Suatu hari Kiai Ahmad Dalhar Watu Congol, Magelang kedatangan seseorang tamu Tionghoa non Muslim. Sang tamu bercerita bahwa perusahaannya bangkrut dan ia harus menanggung hutang yang cukup banyak. Sang tamu minta kepada Kiai agar diberi ‘amalan’ yang dapat ‘mendatangkan’ rejeki sehingga sang tamu dapat melunasi hutang-hutangnya.
Tanpa banyak kata Kiai Ahmad memberi ‘ijazah’ agar sang tamu mengamalkan wirid dengan membaca fatihah dan shalawat. Kiai Ahmad berucap “Wocoen: fatihah satus, shalawat satus. bendino!” (Baca tiap hari! fatihah dan shalawat 100 kali).
Tanpa banyak komentar sang tamu kemudian mohon pamit dan pulang.
Setahun setelah peristiwa itu, Kiai Ahmad kedatangan tamu yang membawa oleh-oleh “wah” mulai dari makanan sampai barang-barang berharga. Kiai Ahmad pun bertanya-tanya kenapa ada tamu yang membawa pemberian begitu banyak. Sang tamu pun menjelaskan bahwa berkat menjalankan ‘amalan” Kiai Ahmad ia mendapatkan jalan keluar. Hutang-hutangnya terlunasi, perusahaannya dapat bangkit kembali.

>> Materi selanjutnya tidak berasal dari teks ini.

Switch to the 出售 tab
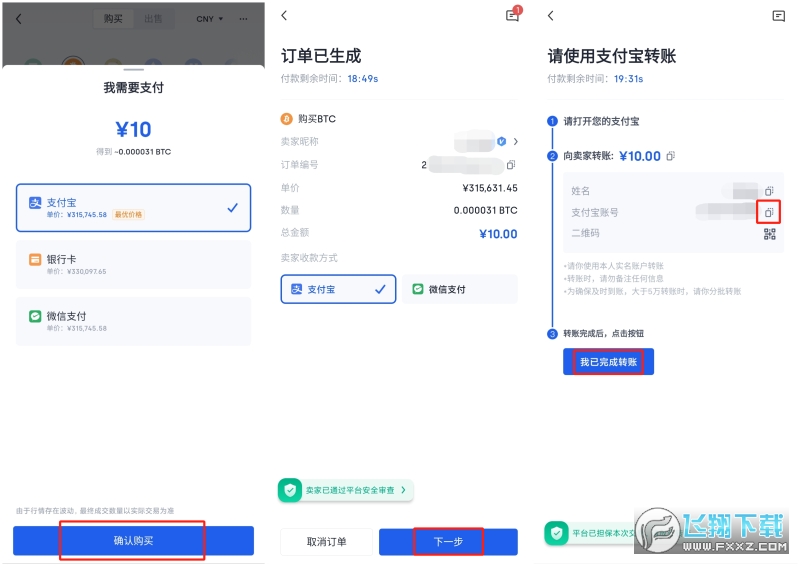This screenshot has width=800, height=566. pos(154,19)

Kiai Ahmad bertanya, lho kamu Islam apa bukan? Dijawab bukan Islam. Lalu kamu mengamalkan apa? Dijawabnya, “Ya itu Kiai, yang dari panjenengan itu. Panjenengan kan nyuruh saya agar membaca “fatihah satus, sholawat satus… fatihah satus, sholawat satus…“. Ya itu yang saya baca sebanyak-banyaknya.”